* **Your objective**
Each of the entries should be output exactly, with nothing left out.
= Beginning of Section =
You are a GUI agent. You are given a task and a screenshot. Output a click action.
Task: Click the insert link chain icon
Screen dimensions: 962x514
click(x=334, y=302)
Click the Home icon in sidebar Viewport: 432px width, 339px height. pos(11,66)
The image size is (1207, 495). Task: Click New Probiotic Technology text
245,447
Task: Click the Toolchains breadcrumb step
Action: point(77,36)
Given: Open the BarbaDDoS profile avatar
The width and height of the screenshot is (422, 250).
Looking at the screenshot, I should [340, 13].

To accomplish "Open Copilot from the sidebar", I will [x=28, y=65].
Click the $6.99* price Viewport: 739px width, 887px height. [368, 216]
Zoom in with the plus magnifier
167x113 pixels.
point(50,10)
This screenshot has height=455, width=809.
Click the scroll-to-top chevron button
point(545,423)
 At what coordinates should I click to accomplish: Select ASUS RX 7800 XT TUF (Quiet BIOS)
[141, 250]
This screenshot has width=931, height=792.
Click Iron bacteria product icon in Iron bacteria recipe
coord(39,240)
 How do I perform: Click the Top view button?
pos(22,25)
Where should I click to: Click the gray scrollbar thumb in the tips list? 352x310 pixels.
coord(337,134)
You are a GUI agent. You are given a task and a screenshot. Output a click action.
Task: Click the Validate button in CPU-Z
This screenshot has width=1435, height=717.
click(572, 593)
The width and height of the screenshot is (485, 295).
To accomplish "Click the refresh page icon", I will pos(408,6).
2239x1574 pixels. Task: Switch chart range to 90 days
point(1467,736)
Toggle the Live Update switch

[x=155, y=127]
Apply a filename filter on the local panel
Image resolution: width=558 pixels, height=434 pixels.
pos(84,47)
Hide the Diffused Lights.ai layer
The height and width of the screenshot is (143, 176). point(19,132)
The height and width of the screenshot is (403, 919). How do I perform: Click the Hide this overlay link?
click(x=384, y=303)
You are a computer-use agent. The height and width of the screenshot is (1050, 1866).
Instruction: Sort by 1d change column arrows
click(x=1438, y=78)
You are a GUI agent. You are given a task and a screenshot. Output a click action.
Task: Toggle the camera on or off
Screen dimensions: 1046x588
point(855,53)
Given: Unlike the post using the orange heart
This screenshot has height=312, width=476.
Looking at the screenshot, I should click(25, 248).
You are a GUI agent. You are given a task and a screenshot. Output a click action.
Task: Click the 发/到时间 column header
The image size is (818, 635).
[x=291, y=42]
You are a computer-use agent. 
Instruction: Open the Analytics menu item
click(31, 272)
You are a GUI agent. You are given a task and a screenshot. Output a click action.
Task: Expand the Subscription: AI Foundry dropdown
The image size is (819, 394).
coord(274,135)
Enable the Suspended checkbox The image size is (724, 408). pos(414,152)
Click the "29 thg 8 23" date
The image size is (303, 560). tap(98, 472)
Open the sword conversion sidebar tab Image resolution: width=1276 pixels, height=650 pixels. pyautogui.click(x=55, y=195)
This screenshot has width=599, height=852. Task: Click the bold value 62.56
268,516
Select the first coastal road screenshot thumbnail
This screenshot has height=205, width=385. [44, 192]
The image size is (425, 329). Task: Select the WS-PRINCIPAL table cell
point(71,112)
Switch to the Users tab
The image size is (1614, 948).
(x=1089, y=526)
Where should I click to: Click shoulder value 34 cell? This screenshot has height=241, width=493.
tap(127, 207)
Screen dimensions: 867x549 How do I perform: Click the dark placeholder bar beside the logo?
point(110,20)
= End of Section =
* **Solution to this exercise**
You are a GUI agent. You are given a task and a screenshot. Output a click action.
Task: Click the insert link chain icon
Screen dimensions: 962x514
click(x=334, y=302)
Click the Home icon in sidebar Viewport: 432px width, 339px height. pos(11,66)
The image size is (1207, 495). Task: Click New Probiotic Technology text
245,447
Task: Click the Toolchains breadcrumb step
Action: point(77,36)
Given: Open the BarbaDDoS profile avatar
The width and height of the screenshot is (422, 250).
Looking at the screenshot, I should [340, 13].

To accomplish "Open Copilot from the sidebar", I will [x=28, y=65].
Click the $6.99* price Viewport: 739px width, 887px height. [368, 216]
Zoom in with the plus magnifier
167x113 pixels.
point(50,10)
This screenshot has height=455, width=809.
Click the scroll-to-top chevron button
point(545,423)
 At what coordinates should I click to accomplish: Select ASUS RX 7800 XT TUF (Quiet BIOS)
[141, 250]
This screenshot has width=931, height=792.
Click Iron bacteria product icon in Iron bacteria recipe
coord(39,240)
 How do I perform: Click the Top view button?
pos(22,25)
Where should I click to: Click the gray scrollbar thumb in the tips list? 352x310 pixels.
coord(337,134)
You are a GUI agent. You are given a task and a screenshot. Output a click action.
Task: Click the Validate button in CPU-Z
This screenshot has width=1435, height=717.
click(572, 593)
The width and height of the screenshot is (485, 295).
To accomplish "Click the refresh page icon", I will pos(408,6).
2239x1574 pixels. Task: Switch chart range to 90 days
point(1467,736)
Toggle the Live Update switch

[x=155, y=127]
Apply a filename filter on the local panel
Image resolution: width=558 pixels, height=434 pixels.
pos(84,47)
Hide the Diffused Lights.ai layer
The height and width of the screenshot is (143, 176). point(19,132)
The height and width of the screenshot is (403, 919). How do I perform: Click the Hide this overlay link?
click(x=384, y=303)
You are a computer-use agent. The height and width of the screenshot is (1050, 1866).
Instruction: Sort by 1d change column arrows
click(x=1438, y=78)
You are a GUI agent. You are given a task and a screenshot. Output a click action.
Task: Toggle the camera on or off
Screen dimensions: 1046x588
point(855,53)
Given: Unlike the post using the orange heart
This screenshot has height=312, width=476.
Looking at the screenshot, I should click(25, 248).
You are a GUI agent. You are given a task and a screenshot. Output a click action.
Task: Click the 发/到时间 column header
The image size is (818, 635).
[x=291, y=42]
You are a computer-use agent. 
Instruction: Open the Analytics menu item
click(31, 272)
You are a GUI agent. You are given a task and a screenshot. Output a click action.
Task: Expand the Subscription: AI Foundry dropdown
The image size is (819, 394).
coord(274,135)
Enable the Suspended checkbox The image size is (724, 408). pos(414,152)
Click the "29 thg 8 23" date
The image size is (303, 560). tap(98, 472)
Open the sword conversion sidebar tab Image resolution: width=1276 pixels, height=650 pixels. pyautogui.click(x=55, y=195)
This screenshot has width=599, height=852. Task: Click the bold value 62.56
268,516
Select the first coastal road screenshot thumbnail
This screenshot has height=205, width=385. [44, 192]
The image size is (425, 329). Task: Select the WS-PRINCIPAL table cell
point(71,112)
Switch to the Users tab
The image size is (1614, 948).
(x=1089, y=526)
Where should I click to: Click shoulder value 34 cell? This screenshot has height=241, width=493.
tap(127, 207)
Screen dimensions: 867x549 How do I perform: Click the dark placeholder bar beside the logo?
point(110,20)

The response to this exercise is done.